JFEテクノリサーチは2026年5月19日、EVや産業機器向け絶縁材料、部品の絶縁耐久性を評価する「矩形波印加による寿命評価(Voltage-time testing、V-t試験)」の受託サービスを開始したと発表した。高性能インバーターのスイッチング動作を模したパルス波電圧を用いて、幅広い環境条件下での試験に対応する。
同サービスは、立ち上がり時間150ns以下の高精度なパルス波形と正負交互の矩形波の連続印加により、実際のインバーター駆動波形を正確に再現する。サージ電圧や立ち上がり速度を精密に制御することで、実駆動環境に近い条件で絶縁破壊までの時間を評価する。
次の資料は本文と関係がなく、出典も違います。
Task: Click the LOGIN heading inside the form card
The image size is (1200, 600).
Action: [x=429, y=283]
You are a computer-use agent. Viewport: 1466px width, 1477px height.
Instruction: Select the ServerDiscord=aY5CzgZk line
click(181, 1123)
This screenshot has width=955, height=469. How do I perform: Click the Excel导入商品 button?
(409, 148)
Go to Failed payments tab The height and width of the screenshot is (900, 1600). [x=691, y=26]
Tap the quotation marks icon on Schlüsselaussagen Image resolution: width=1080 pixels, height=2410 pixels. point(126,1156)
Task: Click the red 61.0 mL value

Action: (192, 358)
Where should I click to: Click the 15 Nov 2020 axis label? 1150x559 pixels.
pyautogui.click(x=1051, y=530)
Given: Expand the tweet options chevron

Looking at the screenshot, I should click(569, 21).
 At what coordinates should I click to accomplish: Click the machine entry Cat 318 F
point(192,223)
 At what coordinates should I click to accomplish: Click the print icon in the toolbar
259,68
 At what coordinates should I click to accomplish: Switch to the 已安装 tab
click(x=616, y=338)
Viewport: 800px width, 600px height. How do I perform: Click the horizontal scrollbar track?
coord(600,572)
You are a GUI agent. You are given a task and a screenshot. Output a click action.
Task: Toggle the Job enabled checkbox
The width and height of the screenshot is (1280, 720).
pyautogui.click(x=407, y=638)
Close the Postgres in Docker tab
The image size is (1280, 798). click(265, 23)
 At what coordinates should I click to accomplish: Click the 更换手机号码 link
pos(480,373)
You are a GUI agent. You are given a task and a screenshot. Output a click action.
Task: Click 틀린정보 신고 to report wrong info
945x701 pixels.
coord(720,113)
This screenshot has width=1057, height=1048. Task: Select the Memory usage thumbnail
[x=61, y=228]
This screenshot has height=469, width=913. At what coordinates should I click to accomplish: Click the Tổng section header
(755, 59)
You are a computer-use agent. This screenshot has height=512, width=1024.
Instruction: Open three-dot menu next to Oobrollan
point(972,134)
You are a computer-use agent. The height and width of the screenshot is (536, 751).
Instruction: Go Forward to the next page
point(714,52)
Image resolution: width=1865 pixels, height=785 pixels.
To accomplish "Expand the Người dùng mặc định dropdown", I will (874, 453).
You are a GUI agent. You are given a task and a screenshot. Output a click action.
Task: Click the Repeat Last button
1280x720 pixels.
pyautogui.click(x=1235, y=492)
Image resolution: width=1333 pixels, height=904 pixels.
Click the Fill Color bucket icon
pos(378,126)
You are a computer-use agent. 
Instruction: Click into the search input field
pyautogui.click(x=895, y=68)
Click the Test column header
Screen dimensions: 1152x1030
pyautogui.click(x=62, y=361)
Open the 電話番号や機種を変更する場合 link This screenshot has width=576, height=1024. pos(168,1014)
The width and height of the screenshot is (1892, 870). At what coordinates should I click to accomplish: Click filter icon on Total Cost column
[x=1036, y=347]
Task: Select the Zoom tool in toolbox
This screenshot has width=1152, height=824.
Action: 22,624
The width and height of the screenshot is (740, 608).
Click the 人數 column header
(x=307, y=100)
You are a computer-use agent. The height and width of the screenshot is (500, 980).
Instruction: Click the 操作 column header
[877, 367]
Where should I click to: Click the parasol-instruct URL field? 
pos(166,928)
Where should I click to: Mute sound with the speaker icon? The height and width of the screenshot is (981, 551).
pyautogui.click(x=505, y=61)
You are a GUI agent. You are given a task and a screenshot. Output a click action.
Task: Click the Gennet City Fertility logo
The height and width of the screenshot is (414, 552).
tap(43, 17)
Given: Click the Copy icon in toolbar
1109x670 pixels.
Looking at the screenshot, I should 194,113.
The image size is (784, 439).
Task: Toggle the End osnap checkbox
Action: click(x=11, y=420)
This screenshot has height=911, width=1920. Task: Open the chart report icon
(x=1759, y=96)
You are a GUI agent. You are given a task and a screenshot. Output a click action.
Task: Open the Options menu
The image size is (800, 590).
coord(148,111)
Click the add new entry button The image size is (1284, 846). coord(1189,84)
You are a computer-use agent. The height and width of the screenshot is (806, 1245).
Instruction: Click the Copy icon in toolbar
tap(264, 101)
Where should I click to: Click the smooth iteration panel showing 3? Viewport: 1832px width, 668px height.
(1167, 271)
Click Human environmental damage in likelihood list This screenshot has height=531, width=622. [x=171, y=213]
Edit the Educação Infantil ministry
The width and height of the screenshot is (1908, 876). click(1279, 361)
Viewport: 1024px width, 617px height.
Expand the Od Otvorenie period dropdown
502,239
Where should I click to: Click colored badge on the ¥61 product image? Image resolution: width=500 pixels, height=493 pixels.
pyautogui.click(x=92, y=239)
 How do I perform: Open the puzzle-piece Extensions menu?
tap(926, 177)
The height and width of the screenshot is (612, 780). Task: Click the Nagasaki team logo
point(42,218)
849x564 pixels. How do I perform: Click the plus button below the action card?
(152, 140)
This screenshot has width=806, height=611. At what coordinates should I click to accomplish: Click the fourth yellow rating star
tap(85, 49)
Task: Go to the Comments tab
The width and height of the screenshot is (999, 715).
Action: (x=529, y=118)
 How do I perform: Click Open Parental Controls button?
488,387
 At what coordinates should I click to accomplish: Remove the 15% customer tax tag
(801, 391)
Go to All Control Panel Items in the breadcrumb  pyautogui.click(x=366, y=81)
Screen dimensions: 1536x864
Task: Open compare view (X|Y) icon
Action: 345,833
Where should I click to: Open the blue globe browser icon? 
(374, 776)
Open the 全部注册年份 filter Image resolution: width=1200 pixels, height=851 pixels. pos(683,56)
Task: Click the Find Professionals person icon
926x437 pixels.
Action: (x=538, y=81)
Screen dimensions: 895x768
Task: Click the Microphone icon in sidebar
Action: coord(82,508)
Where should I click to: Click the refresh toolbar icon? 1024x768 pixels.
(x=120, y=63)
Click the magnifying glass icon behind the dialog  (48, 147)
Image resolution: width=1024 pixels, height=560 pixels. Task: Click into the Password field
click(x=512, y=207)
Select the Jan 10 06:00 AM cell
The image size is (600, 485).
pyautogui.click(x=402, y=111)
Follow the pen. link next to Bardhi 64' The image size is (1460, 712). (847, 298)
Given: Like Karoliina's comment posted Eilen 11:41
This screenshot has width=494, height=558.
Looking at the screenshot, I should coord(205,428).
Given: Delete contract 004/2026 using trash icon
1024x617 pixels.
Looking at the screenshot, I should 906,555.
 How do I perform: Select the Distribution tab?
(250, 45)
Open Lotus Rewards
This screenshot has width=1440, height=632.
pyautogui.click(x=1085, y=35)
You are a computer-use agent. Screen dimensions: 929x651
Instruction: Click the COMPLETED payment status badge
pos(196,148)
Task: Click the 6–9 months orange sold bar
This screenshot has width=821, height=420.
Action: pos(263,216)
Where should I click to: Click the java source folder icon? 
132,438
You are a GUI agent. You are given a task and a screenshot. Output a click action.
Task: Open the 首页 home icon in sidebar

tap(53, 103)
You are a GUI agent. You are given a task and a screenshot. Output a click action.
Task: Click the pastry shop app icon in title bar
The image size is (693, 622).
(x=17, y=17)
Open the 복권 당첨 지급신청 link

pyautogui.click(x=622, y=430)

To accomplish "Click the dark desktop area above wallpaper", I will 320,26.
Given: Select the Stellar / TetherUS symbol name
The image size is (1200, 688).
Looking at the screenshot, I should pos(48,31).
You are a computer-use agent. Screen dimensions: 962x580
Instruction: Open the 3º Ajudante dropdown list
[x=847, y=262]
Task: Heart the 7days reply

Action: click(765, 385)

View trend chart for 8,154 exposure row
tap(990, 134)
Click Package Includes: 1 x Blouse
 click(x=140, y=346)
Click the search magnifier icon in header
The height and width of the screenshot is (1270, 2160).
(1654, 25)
試験印加電圧は0〜±5kV、繰り返し周波数は0.1〜30kHz、最小パルス幅は300nsとなる。温度条件は−70〜+200℃で、減圧環境は300Paから、20〜98%RHの範囲で湿度をコントロールできる。幅広い環境条件を想定したV-t試験による絶縁寿命評価が可能だ。また、V-t試験結果から印加電圧と絶縁破壊時間の関係式を導き出し、実使用条件での寿命を高精度に予測する。
サービス提供に当たり同社は、最新のV-t試験用高電圧パルス電源とさまざまな環境試験設備を新たに導入。高温から低温、減圧など、幅広い環境対応力を持つ受託評価サービスとして、モーター巻線や電動車用部材、パワーデバイス周辺材料などの絶縁技術開発を支援する。